▸ **TO DO**
Give back each line of the items below word for word, leaving out the pictures.

┌──

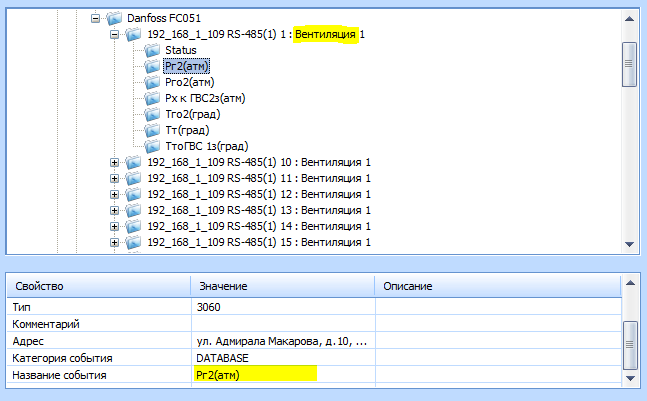
Task: Click folder icon of RS-485(1) 10 node
Action: [134, 162]
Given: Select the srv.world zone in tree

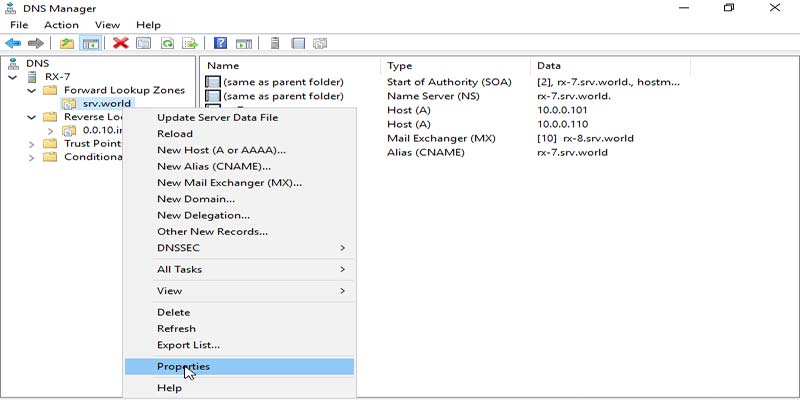Looking at the screenshot, I should 107,104.
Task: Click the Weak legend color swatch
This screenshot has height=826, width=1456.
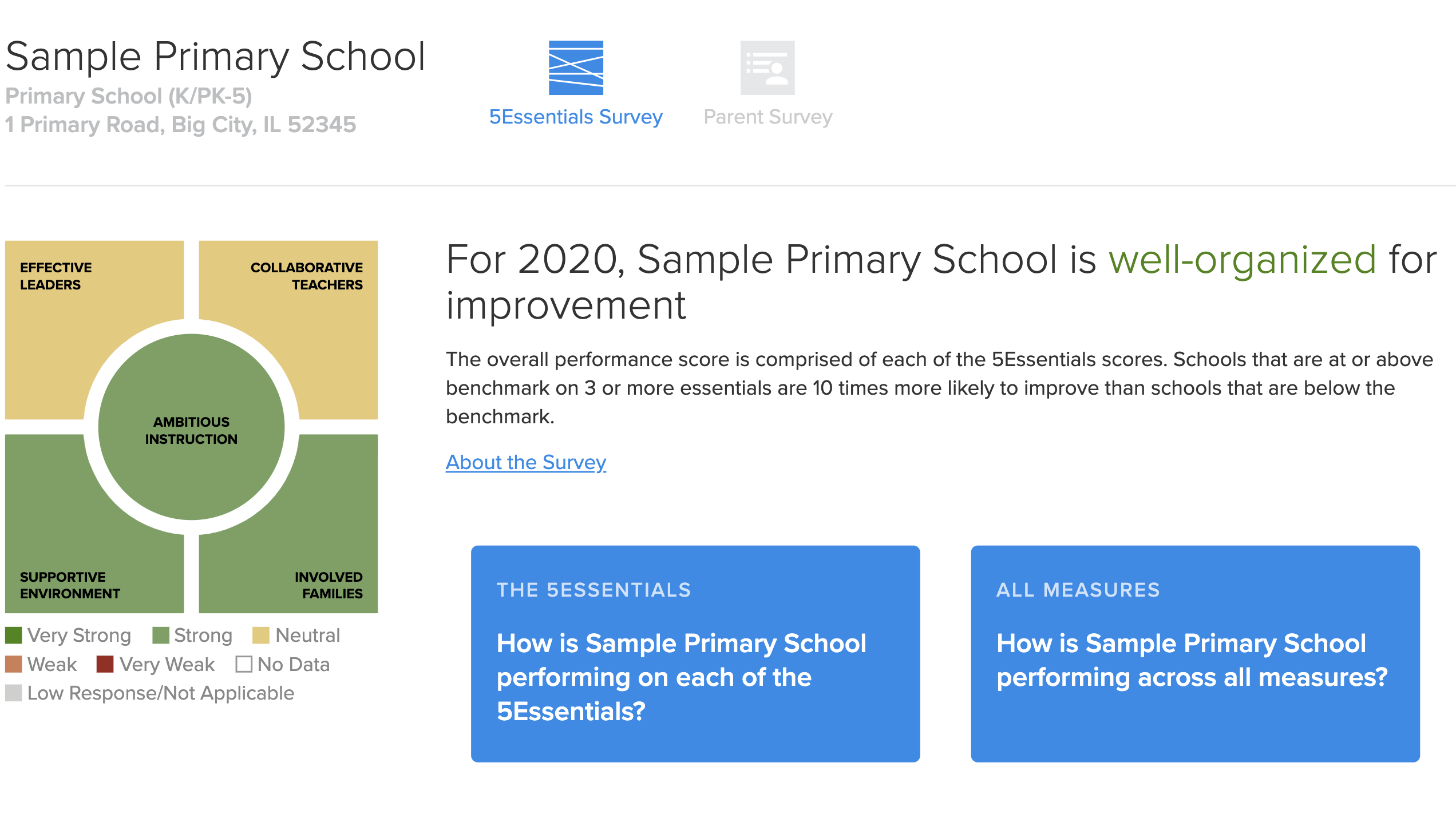Action: click(x=14, y=664)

└──

▸ **EXPECTED ANSWER**
Task: Click folder icon of RS-485(1) 10 node
Action: [134, 162]
Given: Select the srv.world zone in tree

Looking at the screenshot, I should 107,104.
Task: Click the Weak legend color swatch
This screenshot has height=826, width=1456.
Action: click(x=14, y=664)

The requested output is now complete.